* **ACTIVITY**:
For each line below that holds "beside", return the line as it stands.

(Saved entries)
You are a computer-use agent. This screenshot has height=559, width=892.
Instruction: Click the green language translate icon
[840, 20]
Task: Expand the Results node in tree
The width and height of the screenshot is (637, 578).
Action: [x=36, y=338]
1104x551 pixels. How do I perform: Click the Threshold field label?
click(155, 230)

...

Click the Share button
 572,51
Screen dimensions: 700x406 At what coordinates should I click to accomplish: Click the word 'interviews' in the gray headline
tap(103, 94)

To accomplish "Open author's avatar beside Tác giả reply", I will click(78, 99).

...

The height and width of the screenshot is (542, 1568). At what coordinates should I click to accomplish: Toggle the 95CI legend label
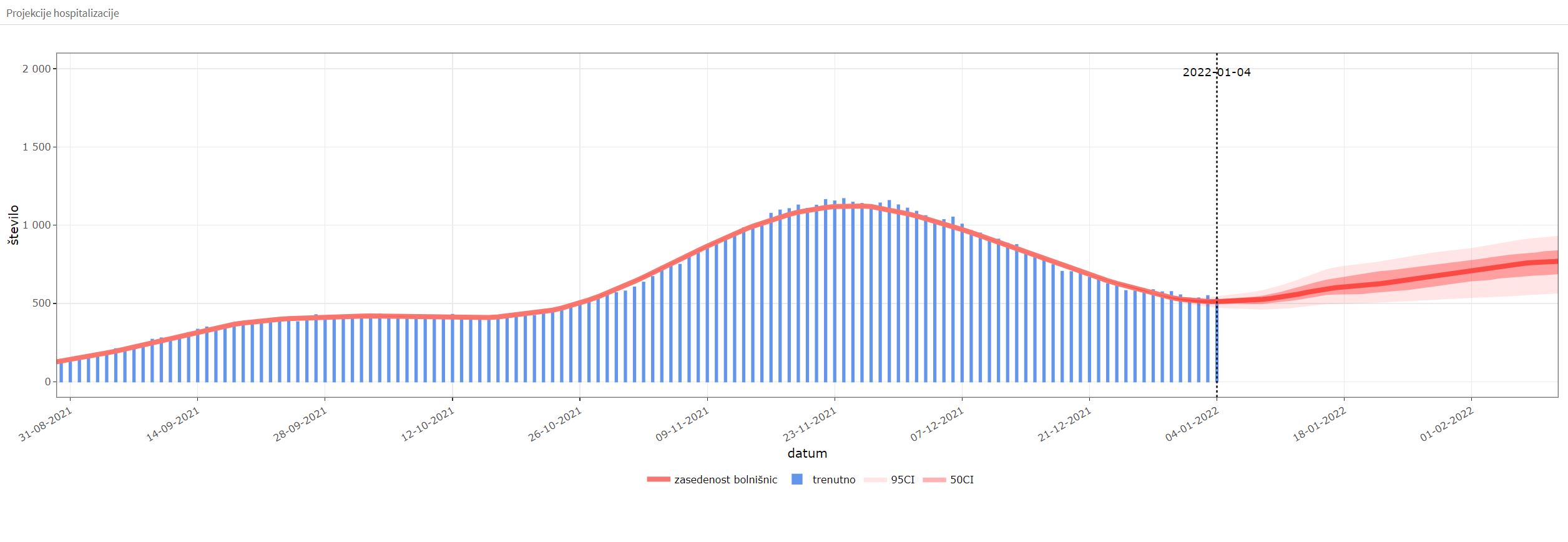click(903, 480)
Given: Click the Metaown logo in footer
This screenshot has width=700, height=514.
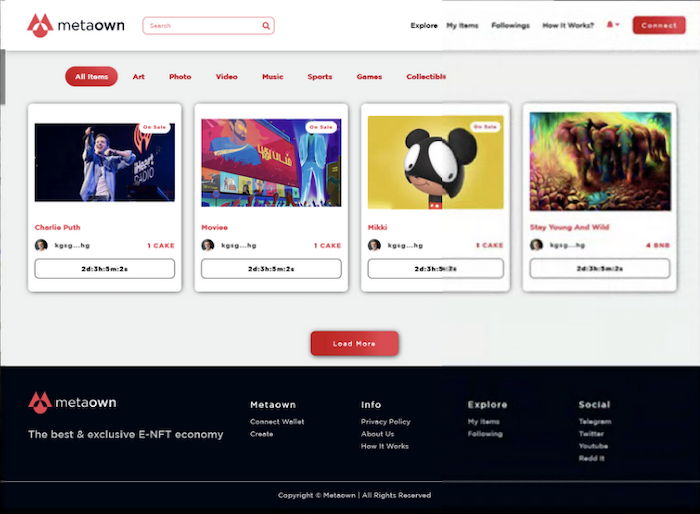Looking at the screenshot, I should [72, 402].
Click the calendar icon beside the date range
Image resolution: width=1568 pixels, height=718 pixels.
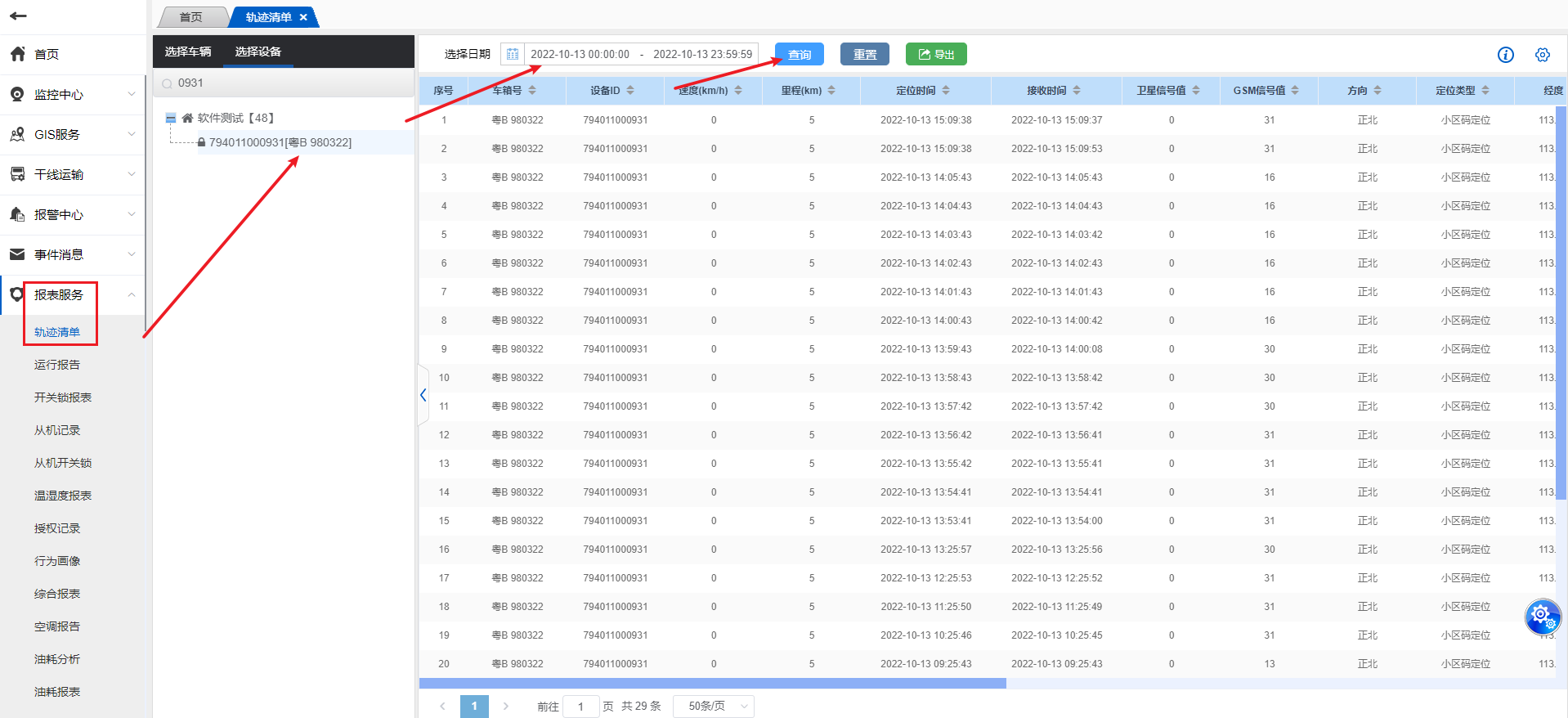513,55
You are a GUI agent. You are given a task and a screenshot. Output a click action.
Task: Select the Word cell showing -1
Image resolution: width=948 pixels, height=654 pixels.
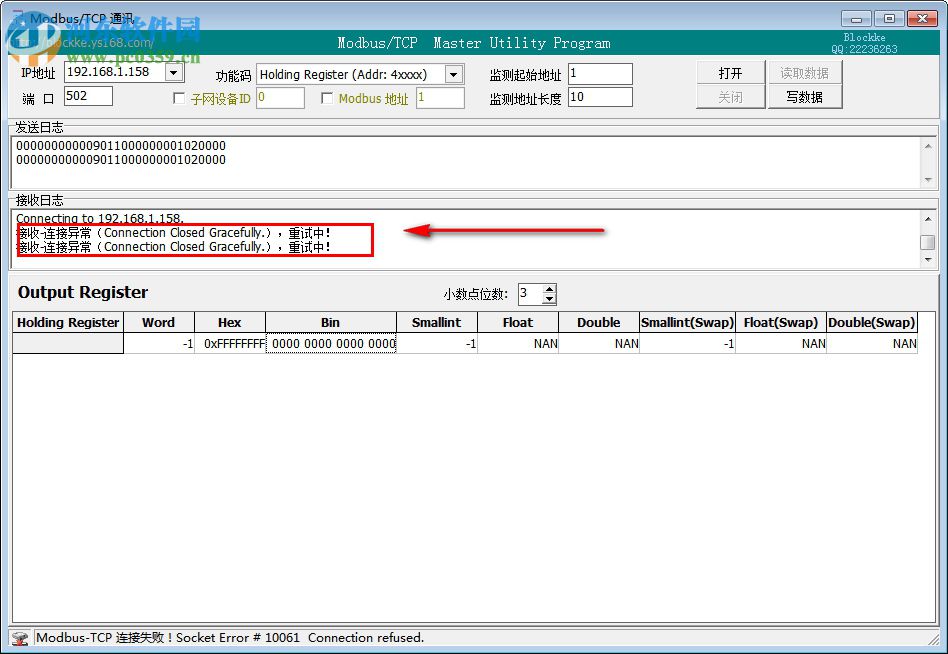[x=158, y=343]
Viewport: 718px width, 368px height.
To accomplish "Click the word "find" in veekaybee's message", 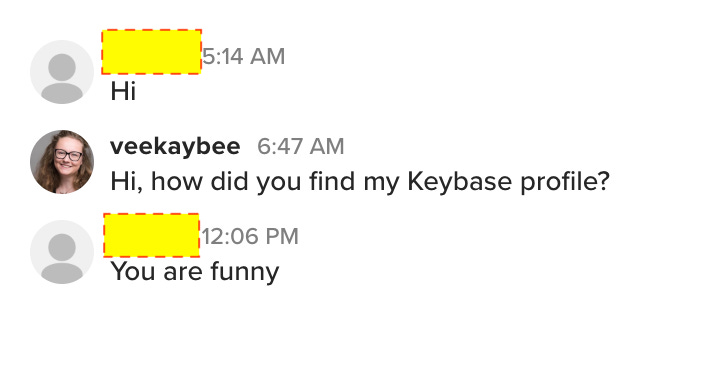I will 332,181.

* **EXPECTED ANSWER**:
To accomplish "Open author's avatar beside Tác giả reply", I will click(78, 99).
Click the calendar icon beside the date range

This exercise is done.